Piccoli comuni, piano per il rilancio

Fonte: Il Sole 24 Ore

Immaginate un comune montano connesso al resto del mondo tramite la banda larga, dotato di un centro capace di erogare servizi sanitari di base senza costringere gli abitanti a lunghi spostamenti, dove la vecchia stazione in disuso, invece di trasformasi nel solito rudere, diventa la sede di attività di volontariato o o un polo per la promozione di prodotti tipici. Utopia? Forse. Ma da ieri c’è uno strumento utile a rendere più concreta qualcuna di queste possibilità. Anche attraverso un piano di valorizzazione delle aree rurali, che punta a promuovere attività di recupero edilizio trasferendo nei piccoli centri il modello del piano città finora applicato alle aree urbane. 
Si tratta della proposta di legge per la valorizzazione dei comuni con meno di 5mila abitanti presentata ieri in parlamento dal presidente della commissione Ambiente della Camera Ermete Realacci (Pd), primo firmatario del provvedimento insieme al deputato Pd Enrico Borghi e sottoscritta da oltre 70 parlamentari appartenenti a diversi gruppi. Non si tratta di un debutto assoluto. La proposta di legge mirata a valorizzare uno dei patrimoni più negletti del paese ha già varcato le soglie del Parlamento nelle scorse legislature superando sempre il vaglio di Montecitorio, senza mai riuscire a terminare con successo il percorso nelle aule di Palazzo Madama. 
«Ora il suo iter parlamentare riprende – commenta Realacci – e c’è da sperare che questa sia la volta buona. Non perché questa proprosta da sola possa essere risolutiva dei problemi aperti, ma perché indica con chiarezza una direzione ed una politica: considerare i piccoli comuni non un peso per il nostro paese, un’eredità del passato, ma una straordinaria occasione per difendere la nostra identità, le nostre qualità e costruire il futuro». I comuni italiani con meno di 5mila abitanti sono 5.698. Piccoli centri in cui vivono 10,3 milioni di cittadini, pari al 17,3% della popolazione. 

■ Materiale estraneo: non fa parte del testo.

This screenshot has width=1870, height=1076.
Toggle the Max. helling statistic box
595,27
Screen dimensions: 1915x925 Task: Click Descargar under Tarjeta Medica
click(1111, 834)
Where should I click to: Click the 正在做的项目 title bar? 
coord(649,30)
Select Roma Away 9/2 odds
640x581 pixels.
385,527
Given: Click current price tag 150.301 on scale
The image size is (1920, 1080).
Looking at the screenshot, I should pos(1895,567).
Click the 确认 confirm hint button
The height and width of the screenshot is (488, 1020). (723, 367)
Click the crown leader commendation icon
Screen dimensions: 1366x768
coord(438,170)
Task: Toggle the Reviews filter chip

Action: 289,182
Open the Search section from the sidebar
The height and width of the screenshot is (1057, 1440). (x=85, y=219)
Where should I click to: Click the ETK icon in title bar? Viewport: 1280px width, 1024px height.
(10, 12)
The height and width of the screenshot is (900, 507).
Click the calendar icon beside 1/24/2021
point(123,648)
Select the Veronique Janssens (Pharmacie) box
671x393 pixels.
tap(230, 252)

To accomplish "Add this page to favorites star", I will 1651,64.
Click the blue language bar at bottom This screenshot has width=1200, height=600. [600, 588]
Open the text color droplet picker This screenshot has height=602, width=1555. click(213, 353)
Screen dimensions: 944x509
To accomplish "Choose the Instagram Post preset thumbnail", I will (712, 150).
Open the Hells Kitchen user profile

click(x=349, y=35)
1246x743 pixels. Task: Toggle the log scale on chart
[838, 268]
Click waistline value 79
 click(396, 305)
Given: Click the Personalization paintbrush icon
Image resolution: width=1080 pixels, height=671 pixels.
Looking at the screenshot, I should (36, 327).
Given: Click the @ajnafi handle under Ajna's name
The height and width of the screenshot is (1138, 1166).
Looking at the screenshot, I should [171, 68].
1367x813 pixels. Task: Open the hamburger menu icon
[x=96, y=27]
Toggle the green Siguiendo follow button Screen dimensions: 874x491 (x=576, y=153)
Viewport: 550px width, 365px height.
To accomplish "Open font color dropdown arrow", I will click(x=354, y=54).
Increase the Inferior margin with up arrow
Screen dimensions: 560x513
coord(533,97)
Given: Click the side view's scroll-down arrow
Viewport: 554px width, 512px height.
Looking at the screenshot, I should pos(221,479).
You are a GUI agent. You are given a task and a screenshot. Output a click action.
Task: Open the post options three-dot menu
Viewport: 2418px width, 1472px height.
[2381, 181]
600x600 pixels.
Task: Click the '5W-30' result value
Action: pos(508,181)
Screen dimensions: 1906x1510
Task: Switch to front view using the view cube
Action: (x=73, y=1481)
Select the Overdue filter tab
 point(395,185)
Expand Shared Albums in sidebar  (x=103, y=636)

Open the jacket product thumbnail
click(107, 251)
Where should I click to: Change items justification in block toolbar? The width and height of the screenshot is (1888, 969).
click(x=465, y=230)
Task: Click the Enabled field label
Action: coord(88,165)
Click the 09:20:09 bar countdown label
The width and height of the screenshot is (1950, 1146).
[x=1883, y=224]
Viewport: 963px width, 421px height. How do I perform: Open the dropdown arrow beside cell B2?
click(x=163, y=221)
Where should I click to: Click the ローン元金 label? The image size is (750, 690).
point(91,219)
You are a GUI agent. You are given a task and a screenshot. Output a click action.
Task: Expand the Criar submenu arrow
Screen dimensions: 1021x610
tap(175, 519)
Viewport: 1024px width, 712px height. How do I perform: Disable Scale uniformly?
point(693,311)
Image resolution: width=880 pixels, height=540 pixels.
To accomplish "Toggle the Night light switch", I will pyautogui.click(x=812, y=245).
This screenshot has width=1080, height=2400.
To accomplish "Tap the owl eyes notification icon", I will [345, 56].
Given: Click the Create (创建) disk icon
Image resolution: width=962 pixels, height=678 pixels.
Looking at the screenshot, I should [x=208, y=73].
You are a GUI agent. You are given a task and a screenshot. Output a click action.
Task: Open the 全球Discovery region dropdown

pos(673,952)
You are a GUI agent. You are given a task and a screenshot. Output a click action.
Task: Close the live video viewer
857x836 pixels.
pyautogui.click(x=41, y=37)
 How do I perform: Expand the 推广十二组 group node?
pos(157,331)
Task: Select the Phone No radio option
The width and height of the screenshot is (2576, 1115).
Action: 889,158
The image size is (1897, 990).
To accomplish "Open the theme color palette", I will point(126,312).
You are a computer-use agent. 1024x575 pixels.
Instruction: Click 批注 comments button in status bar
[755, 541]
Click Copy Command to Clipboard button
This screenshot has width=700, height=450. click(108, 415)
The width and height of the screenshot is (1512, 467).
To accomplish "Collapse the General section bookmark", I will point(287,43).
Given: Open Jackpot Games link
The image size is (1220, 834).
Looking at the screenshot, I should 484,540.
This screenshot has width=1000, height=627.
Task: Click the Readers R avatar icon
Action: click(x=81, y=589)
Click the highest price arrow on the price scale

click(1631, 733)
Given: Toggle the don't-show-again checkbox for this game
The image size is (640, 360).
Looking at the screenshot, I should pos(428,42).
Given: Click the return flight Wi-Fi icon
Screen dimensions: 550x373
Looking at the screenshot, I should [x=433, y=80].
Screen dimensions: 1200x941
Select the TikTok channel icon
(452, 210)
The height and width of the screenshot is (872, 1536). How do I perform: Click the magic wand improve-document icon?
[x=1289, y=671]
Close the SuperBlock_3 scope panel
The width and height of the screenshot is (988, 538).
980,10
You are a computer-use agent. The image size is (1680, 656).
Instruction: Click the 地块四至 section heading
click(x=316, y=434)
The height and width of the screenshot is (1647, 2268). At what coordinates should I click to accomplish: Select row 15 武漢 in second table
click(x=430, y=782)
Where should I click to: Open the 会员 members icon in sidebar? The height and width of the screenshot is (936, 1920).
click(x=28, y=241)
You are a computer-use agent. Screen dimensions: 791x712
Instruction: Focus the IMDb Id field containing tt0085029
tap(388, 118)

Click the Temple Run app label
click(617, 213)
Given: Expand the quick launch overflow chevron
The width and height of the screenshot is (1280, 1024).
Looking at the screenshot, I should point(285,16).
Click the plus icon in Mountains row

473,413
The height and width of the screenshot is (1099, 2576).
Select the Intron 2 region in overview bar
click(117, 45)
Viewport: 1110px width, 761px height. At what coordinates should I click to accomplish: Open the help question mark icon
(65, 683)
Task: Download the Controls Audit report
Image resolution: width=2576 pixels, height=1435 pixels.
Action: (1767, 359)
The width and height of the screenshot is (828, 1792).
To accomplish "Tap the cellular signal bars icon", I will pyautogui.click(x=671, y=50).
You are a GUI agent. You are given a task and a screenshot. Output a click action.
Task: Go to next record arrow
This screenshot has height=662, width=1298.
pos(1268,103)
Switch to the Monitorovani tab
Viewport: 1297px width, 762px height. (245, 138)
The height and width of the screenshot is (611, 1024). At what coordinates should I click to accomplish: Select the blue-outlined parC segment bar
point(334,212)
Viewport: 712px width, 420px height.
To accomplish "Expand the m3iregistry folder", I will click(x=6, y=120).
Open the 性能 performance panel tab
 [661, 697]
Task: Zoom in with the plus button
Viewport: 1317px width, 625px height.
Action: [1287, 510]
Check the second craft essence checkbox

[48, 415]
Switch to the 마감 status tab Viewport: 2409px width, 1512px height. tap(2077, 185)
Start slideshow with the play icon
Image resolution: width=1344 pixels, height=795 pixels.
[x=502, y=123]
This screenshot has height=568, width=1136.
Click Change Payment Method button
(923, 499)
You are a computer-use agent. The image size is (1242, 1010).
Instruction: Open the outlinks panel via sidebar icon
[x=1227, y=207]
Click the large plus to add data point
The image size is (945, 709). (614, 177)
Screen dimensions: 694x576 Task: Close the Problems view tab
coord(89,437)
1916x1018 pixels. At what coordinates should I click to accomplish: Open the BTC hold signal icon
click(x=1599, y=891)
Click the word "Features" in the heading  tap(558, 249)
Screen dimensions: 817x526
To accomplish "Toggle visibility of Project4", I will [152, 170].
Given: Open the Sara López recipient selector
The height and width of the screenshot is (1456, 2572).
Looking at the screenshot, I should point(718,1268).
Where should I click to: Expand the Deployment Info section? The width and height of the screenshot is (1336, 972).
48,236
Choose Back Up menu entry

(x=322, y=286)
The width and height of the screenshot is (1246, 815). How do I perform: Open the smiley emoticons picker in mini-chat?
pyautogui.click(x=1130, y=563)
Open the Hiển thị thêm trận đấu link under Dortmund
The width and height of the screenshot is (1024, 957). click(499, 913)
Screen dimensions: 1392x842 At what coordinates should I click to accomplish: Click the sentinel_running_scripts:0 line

Molte le misure previste dalla legge: si va dalla promozione della cablatura e della banda larga all’incentivazione della residenza nei piccoli comuni; dall’assicurare la qualità e la presenza dei servizi indispensabili come sanità, trasporti, istruzione, servizi postali, risparmio, agli interventi per il recupero dei centri storici a alla tutela del patrimonio ambientale. I comuni potranno indicare anche nella cartellonistica stradale le produzioni tipiche, così come si prevede di facilitare le procedure di cessione di beni immobiliari demaniali a favore di attività e organizzazioni del mondo del non profit. Previsto anche un piano di sviluppo sul modello del «piano città» con una cabina di regia per la selezione dei progetti di riqualificazione da insediare al ministero delle Infrastrutture.
L’obiettivo è ridurre disagio e tendenza allo spopolamento. E per questa via provare a proporre anche una “soluzione attiva” al problema del dissesto idrogeologico. Sono oltre 3,900 i piccoli comuni con territori situati in aree considerate ad altro rischio. E la mancanza di manutenzione, ha calcolato il Cresme, è causa di catastrofi ambientali dal costo stimato in circa 4 miliardi all’anno.